Выбрать главу
*

Порой задаешься вопросом: почему Рене Шар, поэт, связанный с нашей судьбой, чувствует себя глубинно близким к имени Гераклита, чью победоносную фигуру, чей «солнечный орлиный взор», «гордый, стойкий и тревожный гений» упоминал и он сам[15], но которого вызывают в памяти, доносят до нас куда более насущным напоминанием многие его произведения, стихотворные сполохи, в которых стихотворение кажется сведенным к резкости чистой вспышки, к разрыву некоего решения.

Быть может, подступиться к ответу нам помогут две мысли Гераклита. Гераклит в некотором роде отвечает здесь Сократу, признавая, что истинная власть языка кроется как раз в том, что превращает безличную речь оракула в угрозу и скандал: «Владыка, чей оракул в Дельфах, ничего не выражает и ничего не скрывает, а указывает». Слово «указывает» возвращается здесь к своей образной силе и превращает слово в безмолвно направленный перст: «указательный палец с оторванным ногтем», каковой, ничего не говоря, ничего не пряча, открывает пространство, открывает его тому, кто открывает себя его приходу. Сократ, несомненно, прав: он взыскует не языка, который ничего не говорит и за которым ничего не скрывается, а надежной, обеспеченной присутствием речи, годной к обмену и для обмена созданной. Речь, на которую он полагается, — это всегда речь о чем-то и речь кого-то, то и другое всегда уже проявлено и присутствует, это никогда не речь начинающаяся. И тем самым обдуманно, с осмотрительностью, которую не стоит недооценивать, он отказывается от любого языка, обращенного к истоку, как от оракула, так и от произведения искусства, наделяющего начало голосом, взывающего к исходному решению.

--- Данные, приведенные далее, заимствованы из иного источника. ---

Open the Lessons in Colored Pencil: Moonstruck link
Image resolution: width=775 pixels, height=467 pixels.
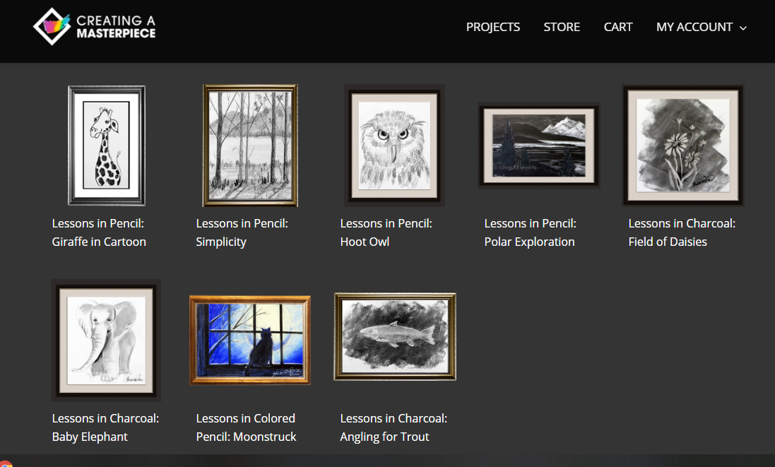point(246,427)
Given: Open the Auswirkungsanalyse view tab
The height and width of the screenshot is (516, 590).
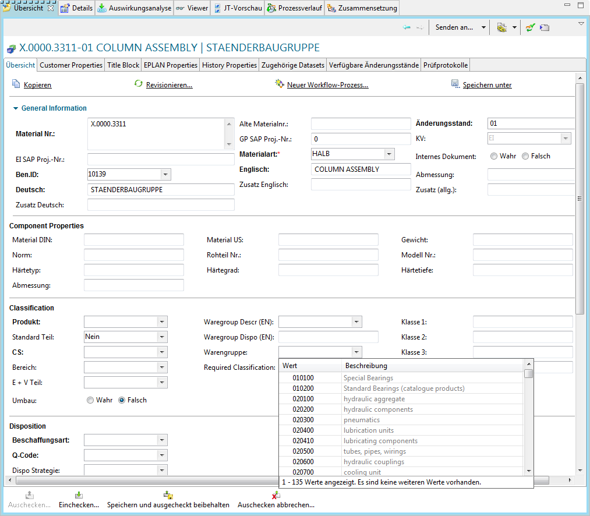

Язык, на котором говорит исток, — по сути своей язык пророческий. Это не означает, что он диктует последующие события, это значит, что он не опирается на что-то, что уже есть, — ни на какую-то текущую истину, ни на единственный уже проговоренный или проверенный язык. Он предвещает, потому что начинает. Он указывает на грядущее, потому что еще не говорит: язык будущего, поскольку сам как бы будущий язык, который все время себя опережает, обретая свой смысл и законность впереди себя, то есть будучи по существу неоправданным. Именно такова безрассудная мудрость Сивиллы, заставляющая слышать себя на протяжении тысячи лет, поскольку она никогда не слышится теперь; и этот язык, который открывает длительность, который порывает и прорывается, неулыбчив, непригляден и лишен прикрас — сама обнаженность первичной речи: «Сивилла, та, что пенящимся ртом, доносит лишенные приятности речи, без украшений и прикрас, не дает стихнуть своим оракулам на протяжении тысячи лет, ибо вдохновлена богом».

*

Если мы сочтем полезным выявить в общих чертах силу стихотворения, каким оно высвечивается в творчестве Рене Шара, достаточно, наверное, сказать, что оно и есть эта будущая речь, безличная и всегда еще грядущая, в которой решением начинающегося языка нам тем не менее исподволь говорится о том, что разыгрывается в самой близкой и самой непосредственной для нас судьбе. Это в полном смысле слова песнь предчувствия, обещания и пробуждения — не то чтобы оно поет о том, что случится завтра, или в нем в точности открывается грядущее, счастливое или несчастное, — но в пространстве, которое удерживается предчувствием, оно крепко привязывает речь к взлету и, через взлет речи, крепко удерживает пришествие некоего более широкого горизонта, утверждение первого дня. Грядущее редкостно, и не всякий наступающий день — день начинающийся. Еще редкостнее речь, которая в своей тишине составляет запас для речи грядущей и обращает нас, пусть и совсем вблизи нашего конца, к силе начала. В каждом из сочинений Рене Шара мы слышим, как поэзия произносит клятву, которая в тревоге и неуверенности соединяет ее с ее собственным грядущим, обязывает ее говорить лишь исходя из этого грядущего, дабы наперед придать сему пришествию твердость и обещание своей речи.

вернуться

15

В предисловии к новым переводам фрагментов Гераклита Эфесского, выполненным Ивом Баттистини и изданным в Cahiers d’Art (1948).